With tabletop roleplaying game (RPG) systems, sometimes I hear a claim that bell curve dice rolls, e.g. 3d6, are “less swingy” (less variance) than a linear based dice roll such as d20 or d%.

This is, however, incorrect.

While the distribution of dice rolls are different, the distribution of outcomes – success or failure – are the same, and for equivalent circumstances have the same statistical variance / standard deviation.

Although the outcomes have equivalent distributions, the underlying type of dice system is important for analysis of modifiers and skill progression.

Dice probability distributions

RPG systems use many different resolution mechanics, from simple to complex, from diceless to card based, with various sized standard dice, or sometimes custom dice.
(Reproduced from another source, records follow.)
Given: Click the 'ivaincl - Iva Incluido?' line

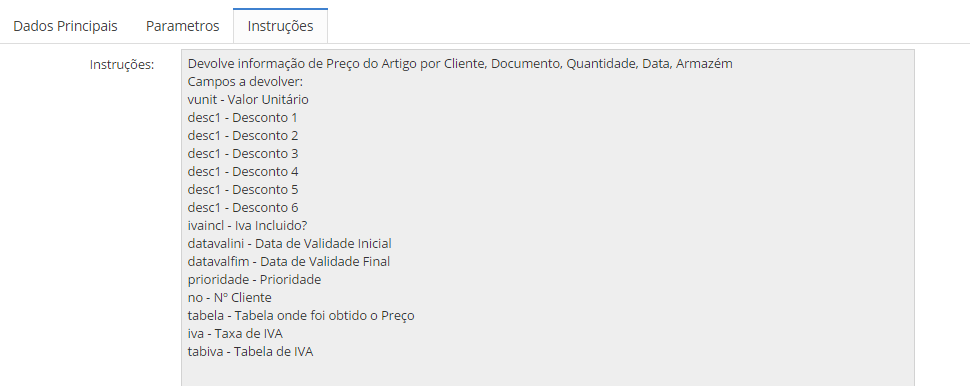Looking at the screenshot, I should [x=247, y=225].
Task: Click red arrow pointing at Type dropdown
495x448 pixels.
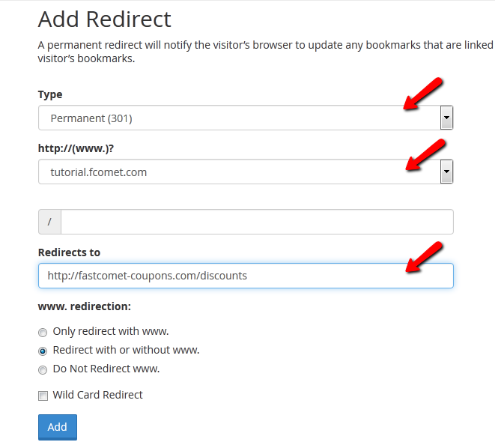Action: coord(423,94)
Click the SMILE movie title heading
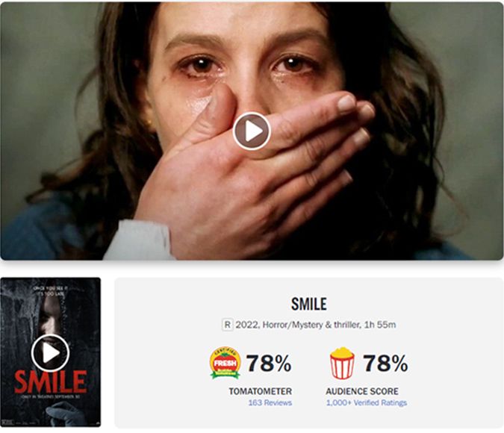 tap(309, 304)
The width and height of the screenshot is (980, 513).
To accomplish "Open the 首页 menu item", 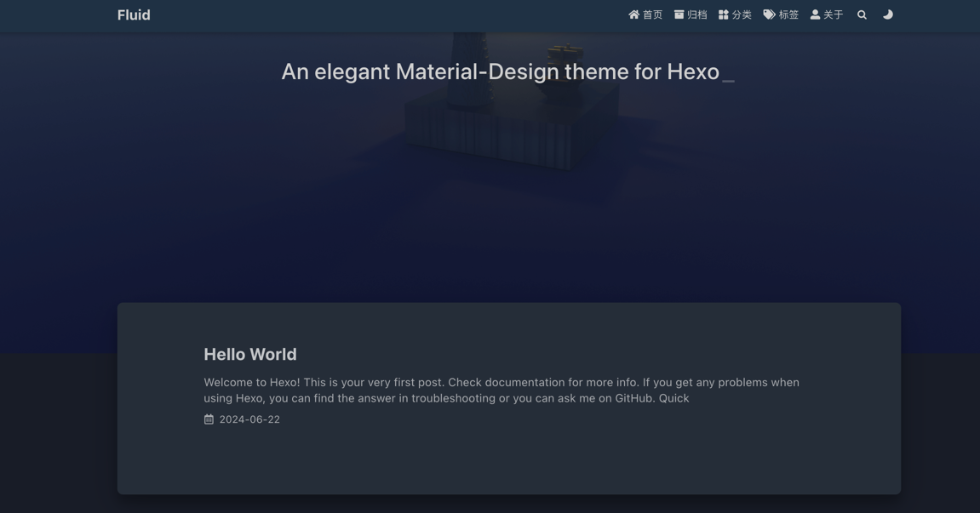I will click(652, 14).
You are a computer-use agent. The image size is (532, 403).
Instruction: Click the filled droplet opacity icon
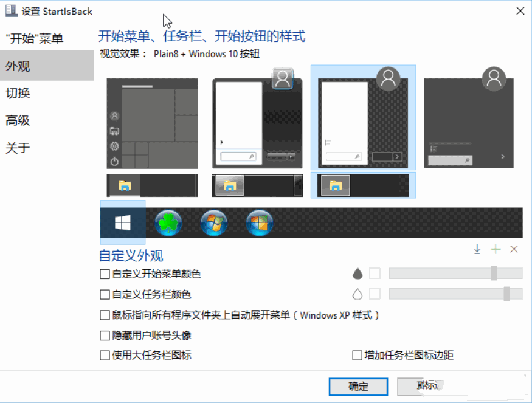[358, 274]
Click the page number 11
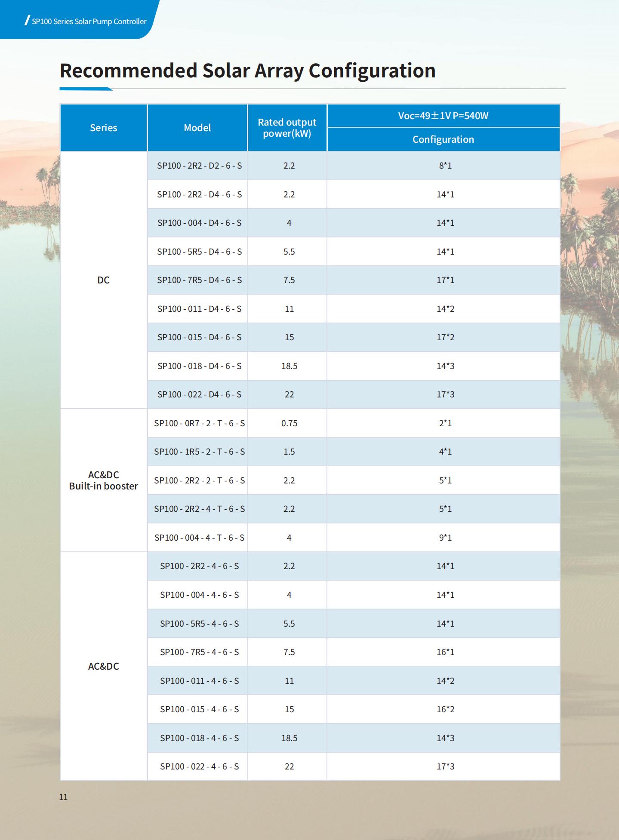This screenshot has height=840, width=619. click(x=63, y=797)
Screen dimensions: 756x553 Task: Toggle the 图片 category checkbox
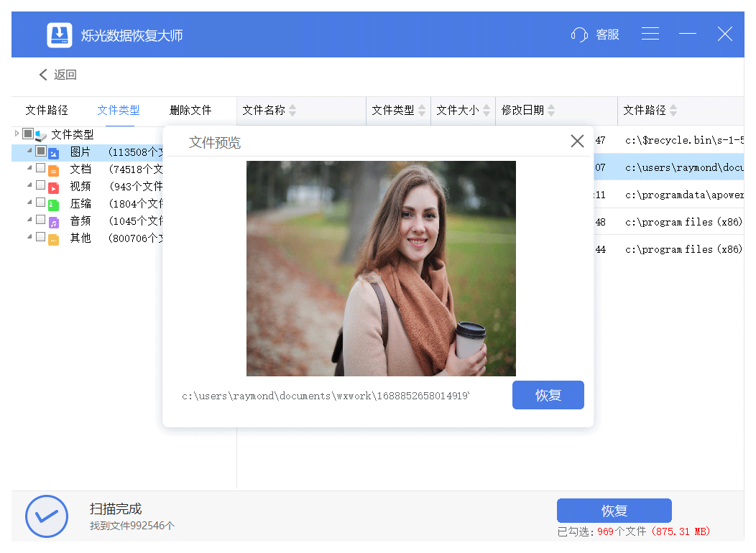click(x=41, y=152)
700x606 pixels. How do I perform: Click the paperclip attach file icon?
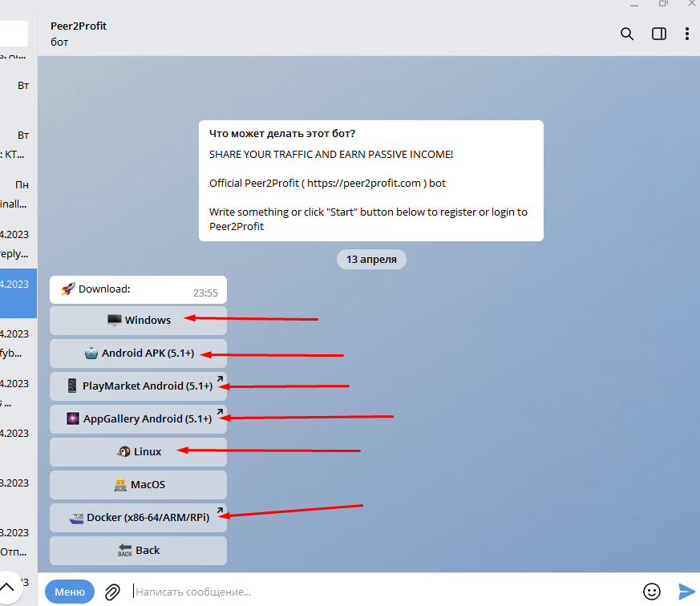coord(112,592)
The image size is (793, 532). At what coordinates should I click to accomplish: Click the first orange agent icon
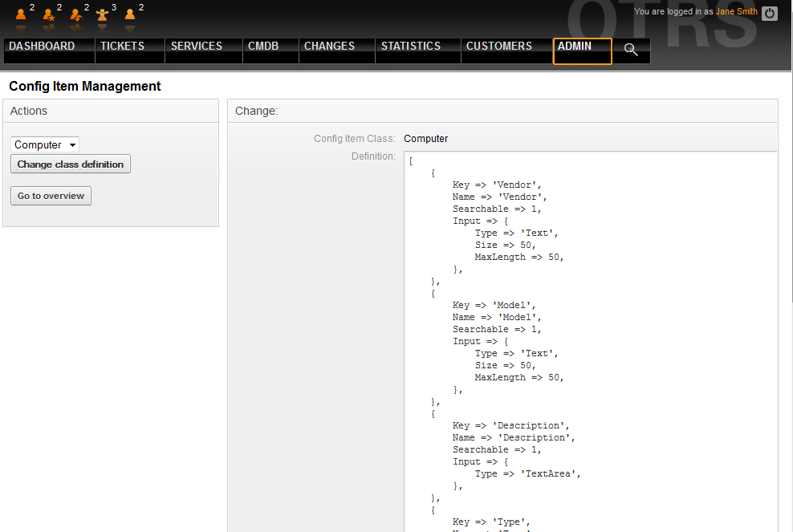tap(22, 14)
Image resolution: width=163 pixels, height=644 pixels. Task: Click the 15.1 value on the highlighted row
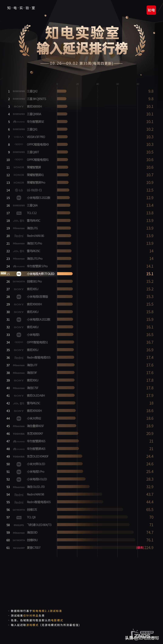click(150, 274)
Examples are provided comparing three common types of system, all of which have free downloadable quick start rules if you want a closer look:

The graphs include the expected value and the standard deviation ("swingyness"). You can verify these dice probability distributions using a tool like AnyDice, https://anydice.com

output d100 named "output d100 named "Linear d100 distribution"
output 3d6 named "Bell curve 3d6 distribution"
output [count {5,6} in 8d6] named "Dice pool 8d6 distribution"

Success by skill level graphs

While the dice distribution is one thing, what is generally relevant is the probability of success for given criteria. As skill goes up, or difficulty goes down, the chance of success increases, and we can show a graph of the cumulative chance of success.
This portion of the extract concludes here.